▸ **Data excerpts**:
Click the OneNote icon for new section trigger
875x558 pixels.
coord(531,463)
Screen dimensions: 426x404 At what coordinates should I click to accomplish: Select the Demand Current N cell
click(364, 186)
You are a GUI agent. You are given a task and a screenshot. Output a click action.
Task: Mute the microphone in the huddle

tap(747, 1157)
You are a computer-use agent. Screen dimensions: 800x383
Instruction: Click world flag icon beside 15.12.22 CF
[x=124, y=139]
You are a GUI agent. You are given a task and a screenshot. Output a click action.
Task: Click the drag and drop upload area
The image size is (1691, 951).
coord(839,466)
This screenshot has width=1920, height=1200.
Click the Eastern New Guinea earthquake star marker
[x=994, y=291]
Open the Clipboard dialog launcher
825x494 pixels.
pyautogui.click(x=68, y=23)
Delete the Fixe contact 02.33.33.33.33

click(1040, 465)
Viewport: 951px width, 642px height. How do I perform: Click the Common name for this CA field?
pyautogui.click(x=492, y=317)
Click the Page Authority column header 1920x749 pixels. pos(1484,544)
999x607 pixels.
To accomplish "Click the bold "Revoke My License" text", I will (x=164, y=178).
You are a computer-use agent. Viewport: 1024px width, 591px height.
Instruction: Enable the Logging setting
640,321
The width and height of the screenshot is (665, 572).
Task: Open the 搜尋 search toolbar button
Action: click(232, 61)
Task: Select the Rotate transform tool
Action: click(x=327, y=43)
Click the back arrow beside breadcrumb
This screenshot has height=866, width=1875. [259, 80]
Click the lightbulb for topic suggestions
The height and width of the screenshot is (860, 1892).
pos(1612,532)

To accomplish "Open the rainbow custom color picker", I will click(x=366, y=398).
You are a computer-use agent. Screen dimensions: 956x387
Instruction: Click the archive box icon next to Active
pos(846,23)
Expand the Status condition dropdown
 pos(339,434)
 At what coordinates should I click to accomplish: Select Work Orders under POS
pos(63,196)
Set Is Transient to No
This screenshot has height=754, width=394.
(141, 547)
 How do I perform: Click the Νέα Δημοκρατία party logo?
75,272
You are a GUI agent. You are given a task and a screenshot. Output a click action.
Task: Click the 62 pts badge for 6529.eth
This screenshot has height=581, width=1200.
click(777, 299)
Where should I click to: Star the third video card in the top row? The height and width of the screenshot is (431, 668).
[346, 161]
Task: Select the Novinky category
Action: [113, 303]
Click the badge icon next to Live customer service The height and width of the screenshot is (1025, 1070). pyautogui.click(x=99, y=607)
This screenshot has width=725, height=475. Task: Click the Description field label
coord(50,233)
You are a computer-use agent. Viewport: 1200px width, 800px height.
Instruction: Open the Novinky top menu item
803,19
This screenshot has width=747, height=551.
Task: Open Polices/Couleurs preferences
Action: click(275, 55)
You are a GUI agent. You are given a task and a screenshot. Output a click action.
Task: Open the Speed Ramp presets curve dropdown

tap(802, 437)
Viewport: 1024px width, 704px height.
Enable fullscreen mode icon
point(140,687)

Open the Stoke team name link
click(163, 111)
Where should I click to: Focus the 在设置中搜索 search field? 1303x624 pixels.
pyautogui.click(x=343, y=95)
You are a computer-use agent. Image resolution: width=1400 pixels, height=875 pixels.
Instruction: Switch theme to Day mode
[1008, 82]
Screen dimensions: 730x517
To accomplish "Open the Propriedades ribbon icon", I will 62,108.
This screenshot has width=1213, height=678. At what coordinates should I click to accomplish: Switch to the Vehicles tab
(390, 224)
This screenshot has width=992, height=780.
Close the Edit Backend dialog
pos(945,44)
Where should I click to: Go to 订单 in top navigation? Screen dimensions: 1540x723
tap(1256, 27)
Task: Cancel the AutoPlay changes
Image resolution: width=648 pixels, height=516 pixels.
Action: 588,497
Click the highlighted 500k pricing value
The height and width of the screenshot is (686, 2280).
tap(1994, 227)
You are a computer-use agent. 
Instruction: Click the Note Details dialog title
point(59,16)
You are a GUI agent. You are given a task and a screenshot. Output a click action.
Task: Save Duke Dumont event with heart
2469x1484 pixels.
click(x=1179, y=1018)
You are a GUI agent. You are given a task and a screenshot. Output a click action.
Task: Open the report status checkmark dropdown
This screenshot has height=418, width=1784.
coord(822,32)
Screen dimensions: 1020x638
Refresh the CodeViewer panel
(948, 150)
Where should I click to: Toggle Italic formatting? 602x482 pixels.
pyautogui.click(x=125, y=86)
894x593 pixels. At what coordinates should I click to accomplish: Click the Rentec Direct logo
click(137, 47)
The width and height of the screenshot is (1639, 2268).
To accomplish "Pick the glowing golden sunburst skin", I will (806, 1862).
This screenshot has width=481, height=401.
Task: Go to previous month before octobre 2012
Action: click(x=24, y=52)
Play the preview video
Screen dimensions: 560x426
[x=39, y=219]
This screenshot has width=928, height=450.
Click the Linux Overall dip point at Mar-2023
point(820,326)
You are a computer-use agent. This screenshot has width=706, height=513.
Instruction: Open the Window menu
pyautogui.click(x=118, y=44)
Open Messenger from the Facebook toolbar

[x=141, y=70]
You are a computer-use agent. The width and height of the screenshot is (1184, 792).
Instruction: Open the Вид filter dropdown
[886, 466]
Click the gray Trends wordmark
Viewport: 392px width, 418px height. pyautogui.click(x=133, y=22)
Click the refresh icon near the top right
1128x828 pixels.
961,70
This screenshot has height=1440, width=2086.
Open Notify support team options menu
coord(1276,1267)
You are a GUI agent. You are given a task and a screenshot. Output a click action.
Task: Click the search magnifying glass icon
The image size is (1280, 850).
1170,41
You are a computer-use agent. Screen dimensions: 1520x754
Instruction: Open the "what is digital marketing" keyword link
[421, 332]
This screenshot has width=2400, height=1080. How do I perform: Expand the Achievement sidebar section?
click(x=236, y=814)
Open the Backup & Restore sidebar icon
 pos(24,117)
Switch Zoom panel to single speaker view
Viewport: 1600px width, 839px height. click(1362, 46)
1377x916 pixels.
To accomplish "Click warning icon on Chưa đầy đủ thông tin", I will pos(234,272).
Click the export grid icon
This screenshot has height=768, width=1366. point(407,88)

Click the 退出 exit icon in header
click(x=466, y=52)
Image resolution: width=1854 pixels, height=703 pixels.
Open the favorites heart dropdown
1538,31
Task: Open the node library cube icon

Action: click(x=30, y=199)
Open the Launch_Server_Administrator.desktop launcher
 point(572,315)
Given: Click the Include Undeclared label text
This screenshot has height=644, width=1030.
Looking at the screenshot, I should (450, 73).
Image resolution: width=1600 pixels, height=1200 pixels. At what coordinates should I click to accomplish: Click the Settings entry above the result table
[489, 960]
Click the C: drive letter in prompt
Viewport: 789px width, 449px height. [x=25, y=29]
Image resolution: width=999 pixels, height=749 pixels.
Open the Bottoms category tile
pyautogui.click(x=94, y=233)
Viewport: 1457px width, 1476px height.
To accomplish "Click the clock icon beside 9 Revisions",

▸ **Aim**: Express the rows above, from the line containing "Where should I click to: Toggle" through the line containing "click(137, 47)", as a JSON list of strings with one string per line, leaving out blank lines.

▸ **Output of the exercise**:
[
  "Where should I click to: Toggle Italic formatting? 602x482 pixels.",
  "pyautogui.click(x=125, y=86)",
  "894x593 pixels. At what coordinates should I click to accomplish: Click the Rentec Direct logo",
  "click(137, 47)"
]